It’s not always an exaggeration — because of the lack of properly zoned parcels for larger developments, developers try to get as much mileage out of the few remaining as they can by requesting variances for larger unit counts and floor-area ratios. While the debate over the Sons of Norway redevelopment in the Uptown neighborhood of Minneapolis was one of the loudest debates over density in recent memory, similar fights have cropped up over nearly every apartment that inches too close to lower-zoned neighbors. Which is why the changes to the Minneapolis comprehensive plan to universally allow fourplexes in every neighborhood should be seen as a welcome development (“Housing solution: Put apts. anywhere,” March 8, and “Mpls. fourplex idea draws mixed reaction,” March 11).

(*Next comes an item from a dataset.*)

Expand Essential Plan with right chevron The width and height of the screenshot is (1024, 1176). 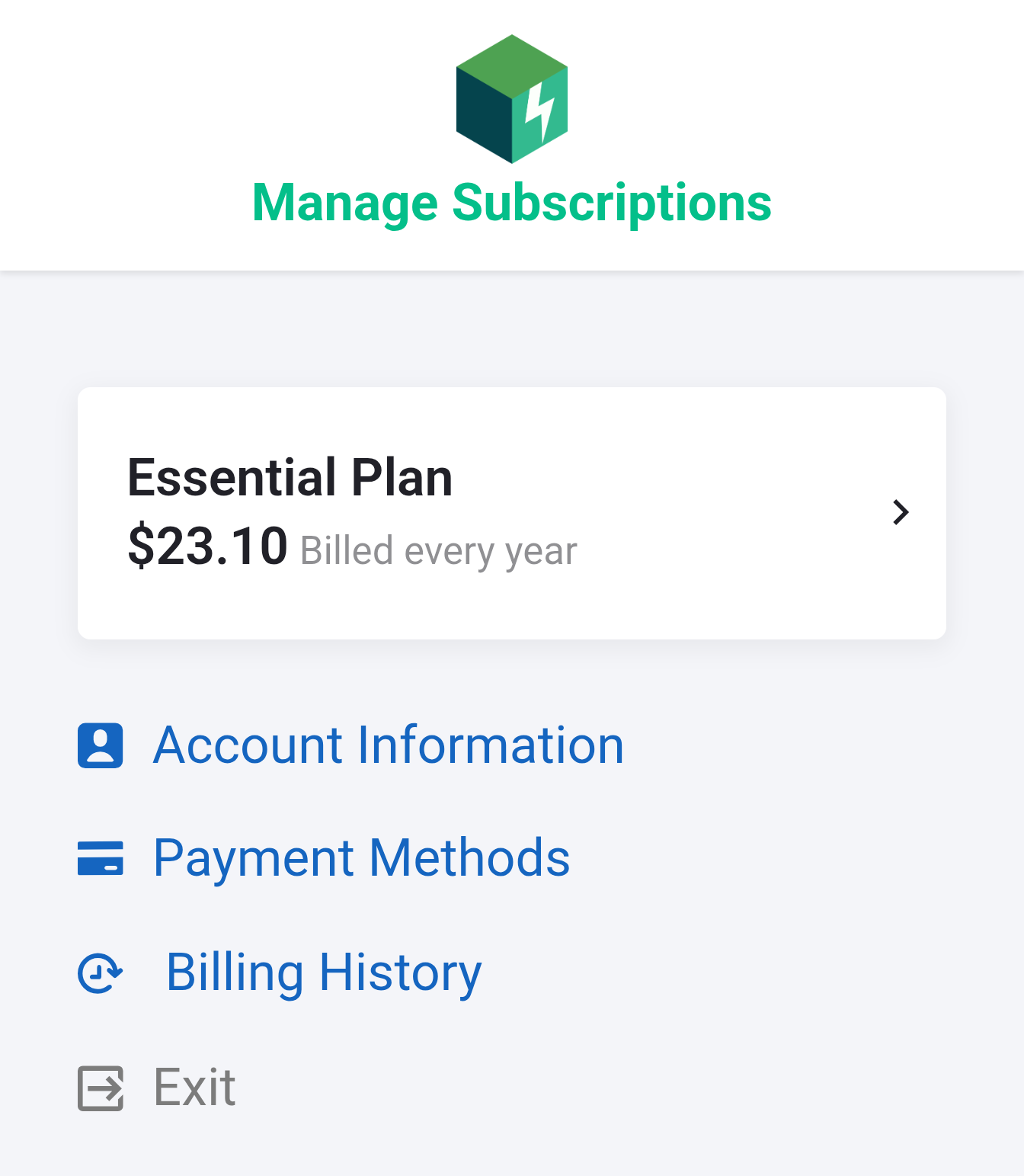point(901,512)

Before downzoning in the 1970s, small apartment buildings and multiplex housing were the standard in Minneapolis outside of downtown. Now, although many of these buildings that survive are an important supply of affordable rental housing in Minneapolis, these buildings are nonconforming to the current R1 or R2 zoning code. If a fire broke out along Harriet or Bryant avenue and destroyed apartment buildings, under the current code, only single-family homes would be allowed to be built in their place, and we would potentially lose even more naturally affordable housing.

So with that in mind, these changes to the zoning code offer an alternative to building R6-scale developments on R4-zoned land. While development by variance rapidly densifies corridors and removes the residential feel of a neighborhood with the common addition of street-level retail, allowing smaller-yet-denser developments would spread the demand out and preserve the character of our urban neighborhoods. Allowing fourplexes by right isn’t exactly a return to pre-1970s zoning; a four-unit development is far smaller than some of the mini-apartments that dot Minneapolis’ residential neighborhoods. But it will allow for development to begin to fix the deficit of new and affordable housing we’ve faced in the years since.

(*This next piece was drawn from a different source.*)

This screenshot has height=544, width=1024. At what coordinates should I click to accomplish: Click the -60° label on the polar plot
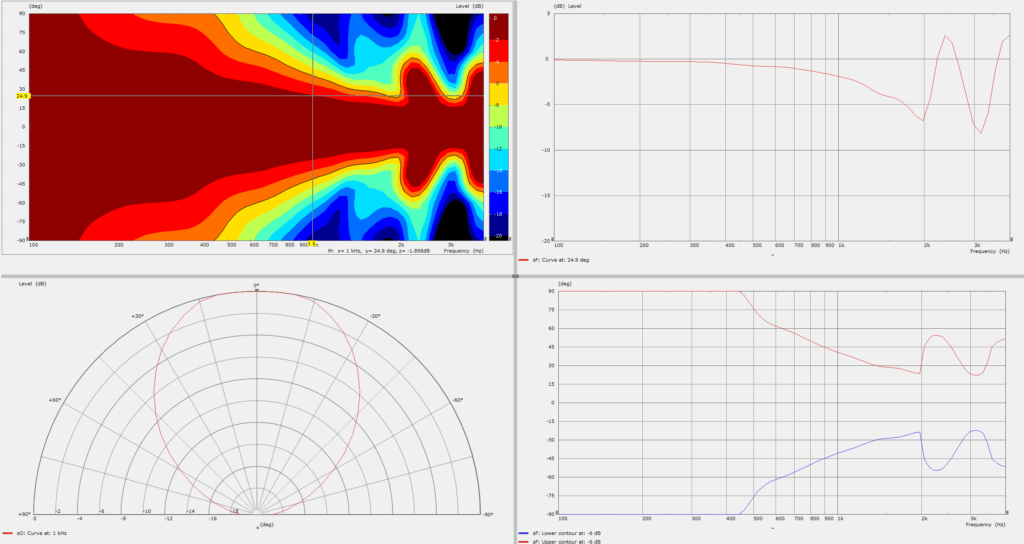455,400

Not only would this help maintain the current character of Minneapolis neighborhoods, but it also would open up possibilities for smaller developers to make their mark on the city. Having to fight to fit as many units on the few densely zoned parcels in the city is a game that only developers with a stocked war chest for appeals and time to spare can play. Tired of every apartment development looking the same? Fewer developers means fewer architects, and the result is less variety. If any property owner in Minneapolis is able to, by right, build a fourplex on their property, this can open the door for smaller-pocketed individuals. With more opportunities for entrepreneurs to offer their design perspectives to Minneapolis, we’ll better maintain our eclectic neighborhoods and keep them from looking identical.

Minneapolis continues to grow at a rapid clip, and one way or another, the city is going to need to determine how to fit all of those new residents in. Cutting a compromise between restoring zoning to pre-1970s levels and maintaining the status quo is the best way to grow our city sustainably and ensure that increased density doesn’t change what we love about Minneapolis. This plan represents a responsible approach to density and should be commended.

Matt Eckholm lives in St. Louis Park.